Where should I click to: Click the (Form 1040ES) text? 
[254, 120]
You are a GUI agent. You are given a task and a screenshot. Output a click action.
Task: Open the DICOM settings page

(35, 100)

_TASK GOAL:_ Reproduce every one of the rows above verbatim, preserving each character and line break.

_WORKED ANSWER:_
Where should I click to: Click the (Form 1040ES) text? 
[254, 120]
You are a GUI agent. You are given a task and a screenshot. Output a click action.
Task: Open the DICOM settings page

(35, 100)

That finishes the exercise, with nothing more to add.